As secretarias municipais de Educação de todo o País devem enviar a frequência escolar dos beneficiários do Programa Bolsa Família (PBF) ao Ministério da Educação até 27 de junho. As informações são referentes aos meses de abril e maio deste ano, segundo informou o Ministério da Educação (MEC).

O benefício do programa está condicionado à presença mínima mensal de 85% nas aulas, para alunos de 6 a 15 anos, e de 75%, para jovens entre 16 e 17 anos. A coordenadora geral de Acompanhamento da Inclusão Social da Secretaria de Modalidades Especializadas de Educação (Semesp), Simone Medeiros, alerta para o prazo.

“Pedimos que os registros sejam feitos ao longo do período para que o sistema não fique sobrecarregado na última hora, e gere dificuldades”, disse. De acordo com a coordenadora, o acompanhamento é feito cinco vezes ao ano.

No primeiro período de 2019, de fevereiro a março, o percentual de cumprimento de frequência do público acompanhado foi de 95,16%. “Esse levantamento é uma importante referência para a formulação de políticas públicas de fomento à permanência e à progressão escolar”.

O esforço conjunto do governo federal, das administrações estaduais e das prefeituras envolve uma rede de aproximadamente 56 mil profissionais da educação, mobilizados ao longo de cinco períodos bimestrais, em mais de 140 mil escolas.

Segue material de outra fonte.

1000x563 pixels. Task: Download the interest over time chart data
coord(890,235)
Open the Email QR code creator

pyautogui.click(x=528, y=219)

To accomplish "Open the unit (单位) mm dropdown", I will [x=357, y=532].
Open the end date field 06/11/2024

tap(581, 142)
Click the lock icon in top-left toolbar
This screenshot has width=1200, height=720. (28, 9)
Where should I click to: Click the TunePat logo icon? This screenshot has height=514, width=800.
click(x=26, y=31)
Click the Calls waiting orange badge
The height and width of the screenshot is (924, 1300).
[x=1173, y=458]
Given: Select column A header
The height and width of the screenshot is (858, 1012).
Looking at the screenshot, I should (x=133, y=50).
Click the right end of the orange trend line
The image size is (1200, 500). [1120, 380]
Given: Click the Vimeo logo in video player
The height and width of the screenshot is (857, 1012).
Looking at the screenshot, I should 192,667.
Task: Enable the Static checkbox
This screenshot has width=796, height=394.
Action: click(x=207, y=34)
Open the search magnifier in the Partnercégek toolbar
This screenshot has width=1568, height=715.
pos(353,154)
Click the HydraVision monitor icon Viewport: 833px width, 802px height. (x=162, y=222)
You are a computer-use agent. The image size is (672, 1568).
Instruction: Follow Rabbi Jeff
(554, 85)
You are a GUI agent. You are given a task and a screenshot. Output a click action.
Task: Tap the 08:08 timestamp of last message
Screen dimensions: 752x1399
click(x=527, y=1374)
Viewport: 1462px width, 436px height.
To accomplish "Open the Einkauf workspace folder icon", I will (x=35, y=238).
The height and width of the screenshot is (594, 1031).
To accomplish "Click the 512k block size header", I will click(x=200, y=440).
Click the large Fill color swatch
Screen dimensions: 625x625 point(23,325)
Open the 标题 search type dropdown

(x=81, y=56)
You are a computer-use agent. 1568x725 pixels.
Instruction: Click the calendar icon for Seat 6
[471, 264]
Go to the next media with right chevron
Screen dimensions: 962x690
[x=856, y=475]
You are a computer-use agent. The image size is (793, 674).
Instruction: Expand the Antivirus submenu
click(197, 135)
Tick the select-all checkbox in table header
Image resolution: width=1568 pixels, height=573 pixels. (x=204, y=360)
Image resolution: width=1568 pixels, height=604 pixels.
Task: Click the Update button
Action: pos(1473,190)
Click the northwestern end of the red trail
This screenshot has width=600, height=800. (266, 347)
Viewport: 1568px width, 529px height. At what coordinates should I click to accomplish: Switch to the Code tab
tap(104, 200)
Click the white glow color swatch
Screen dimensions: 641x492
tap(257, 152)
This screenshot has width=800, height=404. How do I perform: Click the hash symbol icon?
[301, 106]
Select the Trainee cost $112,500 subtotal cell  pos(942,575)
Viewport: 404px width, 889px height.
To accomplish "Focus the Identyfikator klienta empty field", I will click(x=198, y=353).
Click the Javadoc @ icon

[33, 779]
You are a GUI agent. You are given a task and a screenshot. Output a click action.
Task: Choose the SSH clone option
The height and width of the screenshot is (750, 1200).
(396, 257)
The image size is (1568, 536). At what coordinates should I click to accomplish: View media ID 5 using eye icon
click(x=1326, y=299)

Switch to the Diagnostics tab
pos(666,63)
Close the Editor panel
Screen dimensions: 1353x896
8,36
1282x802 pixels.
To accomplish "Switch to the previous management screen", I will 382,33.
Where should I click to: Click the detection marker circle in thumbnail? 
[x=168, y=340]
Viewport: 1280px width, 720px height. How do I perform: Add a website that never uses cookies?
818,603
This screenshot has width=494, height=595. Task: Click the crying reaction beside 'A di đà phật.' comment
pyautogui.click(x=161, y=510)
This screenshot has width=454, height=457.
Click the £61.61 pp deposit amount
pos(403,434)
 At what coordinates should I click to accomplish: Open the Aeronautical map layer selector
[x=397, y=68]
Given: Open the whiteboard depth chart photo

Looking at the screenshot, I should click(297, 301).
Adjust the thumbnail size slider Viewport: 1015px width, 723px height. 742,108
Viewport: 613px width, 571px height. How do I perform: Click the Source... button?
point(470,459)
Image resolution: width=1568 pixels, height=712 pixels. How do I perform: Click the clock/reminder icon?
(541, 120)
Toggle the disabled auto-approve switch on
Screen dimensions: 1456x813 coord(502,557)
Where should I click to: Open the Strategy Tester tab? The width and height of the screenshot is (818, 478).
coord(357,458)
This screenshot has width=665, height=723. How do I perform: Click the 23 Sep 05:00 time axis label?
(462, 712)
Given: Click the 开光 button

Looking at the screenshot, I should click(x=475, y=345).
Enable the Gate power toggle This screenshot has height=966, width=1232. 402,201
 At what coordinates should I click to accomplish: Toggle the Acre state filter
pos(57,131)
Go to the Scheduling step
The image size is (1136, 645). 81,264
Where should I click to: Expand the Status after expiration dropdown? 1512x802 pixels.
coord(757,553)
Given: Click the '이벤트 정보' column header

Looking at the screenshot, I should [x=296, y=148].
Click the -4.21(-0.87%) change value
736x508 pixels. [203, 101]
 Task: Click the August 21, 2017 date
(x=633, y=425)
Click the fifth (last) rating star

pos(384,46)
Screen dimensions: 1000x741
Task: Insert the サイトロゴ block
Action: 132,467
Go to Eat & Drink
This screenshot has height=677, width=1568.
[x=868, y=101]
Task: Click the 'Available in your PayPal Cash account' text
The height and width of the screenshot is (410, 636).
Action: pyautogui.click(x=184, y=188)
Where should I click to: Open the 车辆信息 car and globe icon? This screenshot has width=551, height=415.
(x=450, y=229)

“A partir desse levantamento, também são identificados os motivos que levaram à baixa frequência escolar dos alunos. Essas informações são ferramenta fundamental para o governo criar ações de combate ao abandono e à evasão. Os dados são mantidos no Cadastro Único, que permite a identificação dos estudantes, o monitoramento de sua frequência escolar e o recebimento do benefício do Programa Bolsa Família”, diz o MEC.